Immobilienkrise Zwangsvollstreckungen in den USA erreichen Rekordhoch

Auch in den USA mehren sich die Signale für eine Konjunkturwende - Hausbesitzer aber bekommen die Krisenfolgen mit Macht zu spüren. Die Zahl der Eigenheim-Pfändungen schnellte nach oben, vor allem frühere Boomstaaten wie Kalifornien und Florida leiden.


New York - Trotz der staatlichen Hilfen für klamme Hausbesitzer nehmen die Kreditausfälle auf dem US-Immobilienmarkt weiter in Rekordgeschwindigkeit zu. Die Zahl der Zwangsvollstreckungen stieg im Juli gegenüber dem Vormonat um sieben Prozent, wie die Immobilienfirma Realtytrack am Donnerstag mitteilte.

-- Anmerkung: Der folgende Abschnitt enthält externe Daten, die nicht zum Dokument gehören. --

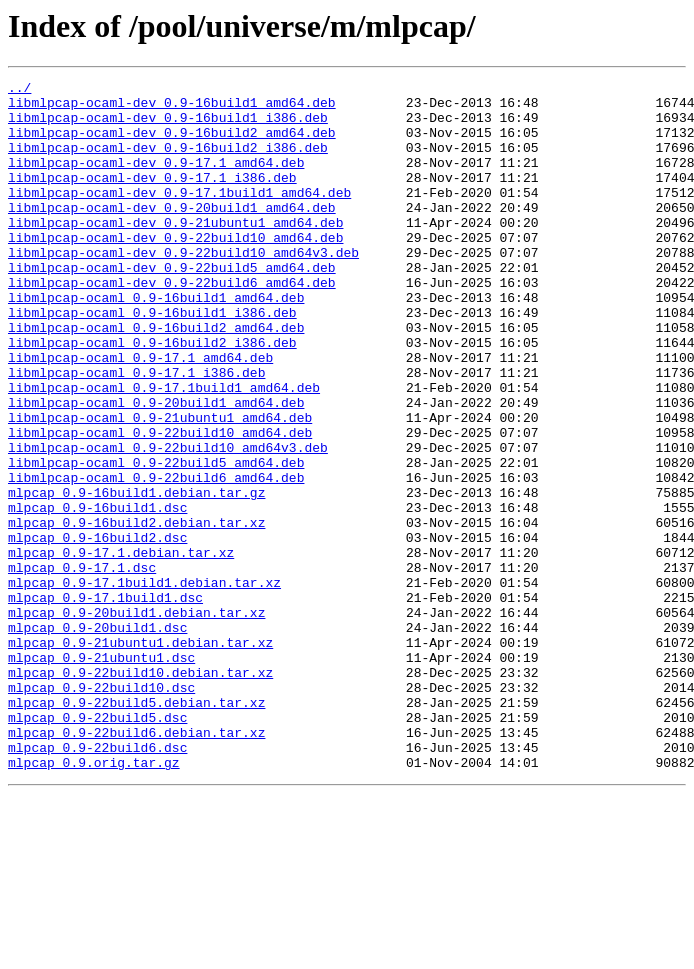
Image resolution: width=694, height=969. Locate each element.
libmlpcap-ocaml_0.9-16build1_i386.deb (152, 360)
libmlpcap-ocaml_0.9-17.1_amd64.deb (140, 414)
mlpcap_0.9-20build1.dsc (97, 738)
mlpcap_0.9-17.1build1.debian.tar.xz (144, 684)
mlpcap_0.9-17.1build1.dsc (105, 702)
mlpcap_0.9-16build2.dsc (97, 630)
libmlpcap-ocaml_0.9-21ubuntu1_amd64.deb (160, 486)
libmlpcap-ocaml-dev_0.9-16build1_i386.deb (168, 126)
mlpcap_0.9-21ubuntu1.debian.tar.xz (140, 756)
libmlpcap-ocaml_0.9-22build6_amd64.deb (156, 558)
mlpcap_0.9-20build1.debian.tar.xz (136, 720)
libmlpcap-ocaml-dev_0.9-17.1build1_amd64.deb (179, 216)
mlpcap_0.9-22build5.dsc (97, 846)
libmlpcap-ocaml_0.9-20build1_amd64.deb (156, 468)
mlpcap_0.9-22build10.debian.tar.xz (140, 792)
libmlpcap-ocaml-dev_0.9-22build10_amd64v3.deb (183, 288)
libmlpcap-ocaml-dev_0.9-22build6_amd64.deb (172, 324)
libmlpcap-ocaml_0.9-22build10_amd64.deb (160, 504)
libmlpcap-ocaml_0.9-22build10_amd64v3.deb (168, 522)
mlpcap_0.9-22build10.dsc (101, 810)
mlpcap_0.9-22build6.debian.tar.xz (136, 864)
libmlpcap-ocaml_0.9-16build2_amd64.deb (156, 378)
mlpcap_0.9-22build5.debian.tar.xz (136, 828)
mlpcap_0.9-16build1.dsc (97, 594)
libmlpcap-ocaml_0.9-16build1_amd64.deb (156, 342)
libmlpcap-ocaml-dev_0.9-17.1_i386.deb (152, 198)
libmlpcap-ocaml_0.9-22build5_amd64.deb (156, 540)
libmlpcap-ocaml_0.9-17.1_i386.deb (136, 432)
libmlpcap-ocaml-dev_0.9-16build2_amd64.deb (172, 144)
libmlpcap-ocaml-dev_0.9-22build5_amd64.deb (172, 306)
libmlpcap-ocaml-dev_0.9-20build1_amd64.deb (172, 234)
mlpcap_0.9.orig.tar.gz (94, 900)
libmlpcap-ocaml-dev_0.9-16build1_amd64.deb (172, 108)
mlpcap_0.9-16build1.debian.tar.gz (136, 576)
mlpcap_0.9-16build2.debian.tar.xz (136, 612)
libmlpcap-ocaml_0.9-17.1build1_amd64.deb (164, 450)
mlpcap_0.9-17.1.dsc (82, 666)
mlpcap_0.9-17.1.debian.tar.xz (121, 648)
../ (19, 90)
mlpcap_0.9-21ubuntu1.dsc (101, 774)
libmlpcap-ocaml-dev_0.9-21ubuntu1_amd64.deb (175, 252)
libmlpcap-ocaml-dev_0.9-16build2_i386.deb (168, 162)
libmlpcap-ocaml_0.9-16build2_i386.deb (152, 396)
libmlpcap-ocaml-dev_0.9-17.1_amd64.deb (156, 180)
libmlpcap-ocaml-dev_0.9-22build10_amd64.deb (175, 270)
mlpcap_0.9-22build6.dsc (97, 882)
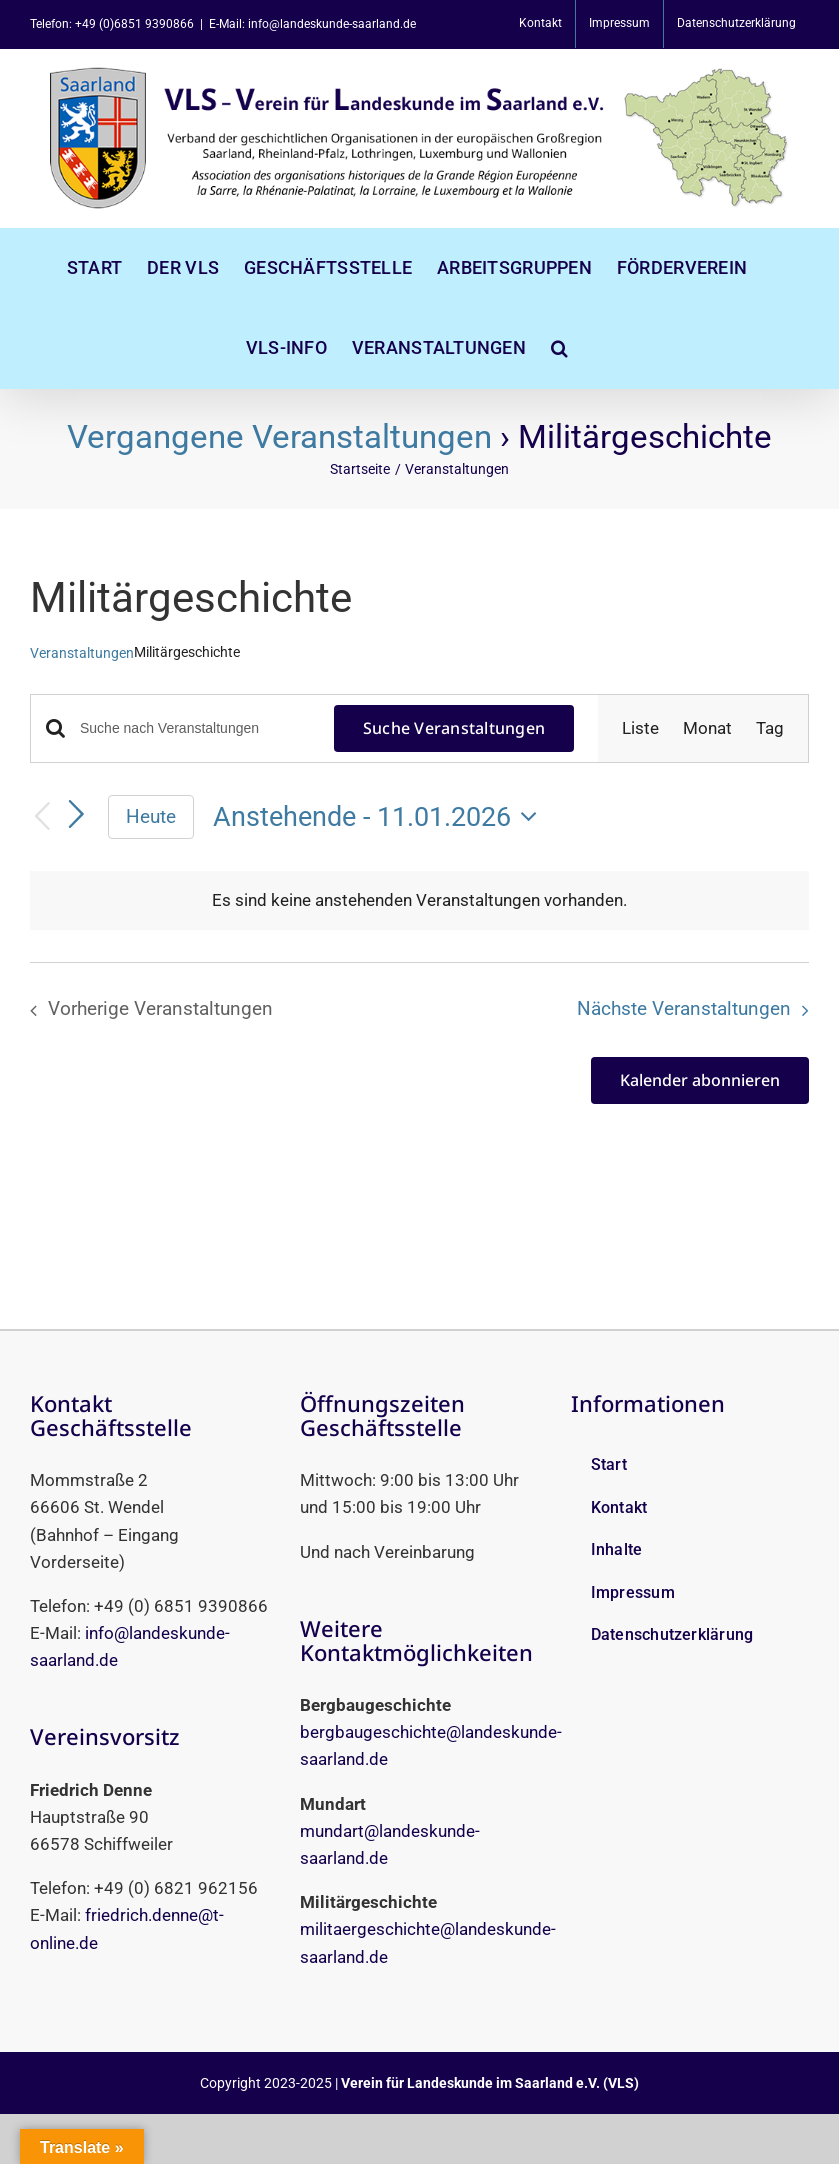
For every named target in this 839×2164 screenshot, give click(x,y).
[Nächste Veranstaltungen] (77, 815)
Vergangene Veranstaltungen (279, 436)
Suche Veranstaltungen (454, 728)
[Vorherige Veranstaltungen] (42, 817)
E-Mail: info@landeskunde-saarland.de (312, 24)
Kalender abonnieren (700, 1080)
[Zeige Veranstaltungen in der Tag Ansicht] (770, 728)
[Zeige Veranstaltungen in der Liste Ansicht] (640, 728)
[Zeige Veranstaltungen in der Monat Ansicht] (707, 728)
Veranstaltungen (82, 653)
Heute (151, 816)
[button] (559, 348)
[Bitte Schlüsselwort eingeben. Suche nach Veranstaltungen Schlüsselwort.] (195, 728)
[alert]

Gegenüber dem Vorjahr schnellte sie sogar um 32 Prozent in die Höhe. Für mehr als 360.000 Haushalte wurde im Juli ein Antrag auf Zwangsvollstreckung gestellt, das ist der höchste Wert seit Beginn der Datenerhebung des Unternehmens.

Zwangsversteigerung: Rezession verschärft Not der Hausbesitzer
AFP

Zwangsversteigerung: Rezession verschärft Not der Hausbesitzer

"Im Juli erlebten wir zum dritten Mal innerhalb der vergangenen fünf Monate einen neuen Rekord bei den Zwangsvollstreckungen", erklärte ein Unternehmenssprecher. Ungeachtet der anhaltenden Bemühungen der Regierung und der Bundesstaaten um ein Sicherheitsnetz für in Zahlungsnöte geratene Hausbesitzer hätten sowohl die Mahnungen als auch die Pfändungen durch die Banken deutlich zugenommen. Insgesamt seien in den ersten sieben Monaten des Jahres 2,3 Millionen Mahnungen, Versteigerungen und Bankpfändungen registriert worden. Mit fast 60 Prozent aller Zwangsvollstreckungen blieben im Juli die Bundesstaaten besonders betroffen, die Anfang des Jahrzehnts am meisten von dem US-Immobilienboom profitierten: Kalifornien, Florida, Arizona und Nevada.

Die gespannte Lage auf dem US-Immobilienmarkt hatte sich durch die Rezession weiter verschärft. Angesichts wachsender Arbeitslosigkeit und gesunkener Löhne können immer weniger US-Bürger ihre Kredite fristgerecht bedienen. Die Arbeitslosenquote stieg zuletzt auf 9,4 Prozent, und Präsident Barack Obama erwartet eine weitere Zunahme auf zehn Prozent.

Den ernüchternden Zahlen zum Trotz beurteilt der Offenmarktausschuss (FOMC) der US-Notenbank die Entwicklung der Konjunktur deutlich optimistischer als bisher, nachdem jüngst zahlreiche Wirtschaftsindikatoren positiv überrascht hatten und der Rückgang der US-Wirtschaftsaktivität im zweiten Quartal geringer als erwartet ausgefallen ist. "Die seit der FOMC-Sitzung im Juni eingehenden Informationen deuten darauf hin, dass sich die Wirtschaftsaktivität stabilisiert", hieß es nach der zweitägigen Sitzung des Ausschusses.

Die wirtschaftliche Aktivität wird dem Gremium zufolge noch für einige Zeit schwach bleiben.

Eine Einschätzung, die Mads Koefoed von der dänischen Saxo-Bank teilt. "Es stimmt, dass die wichtigsten Zahlen besser ausfallen als im 1. Quartal. Aber bei genauerer Betrachtung wird deutlich, dass sich die Realwirtschaft weiterhin in Schwierigkeiten befindet. "Die Staatsausgaben sind, begleitet von einem leichten Rückgang des Netto-Exports, weiter gestiegen", schreibt der Analyst. Der Konsum der Privathaushalte sei trotz der enormen Staatshilfen extrem schwach und die Privathaushalte müssten nach wie vor gewaltige Schulden abbauen.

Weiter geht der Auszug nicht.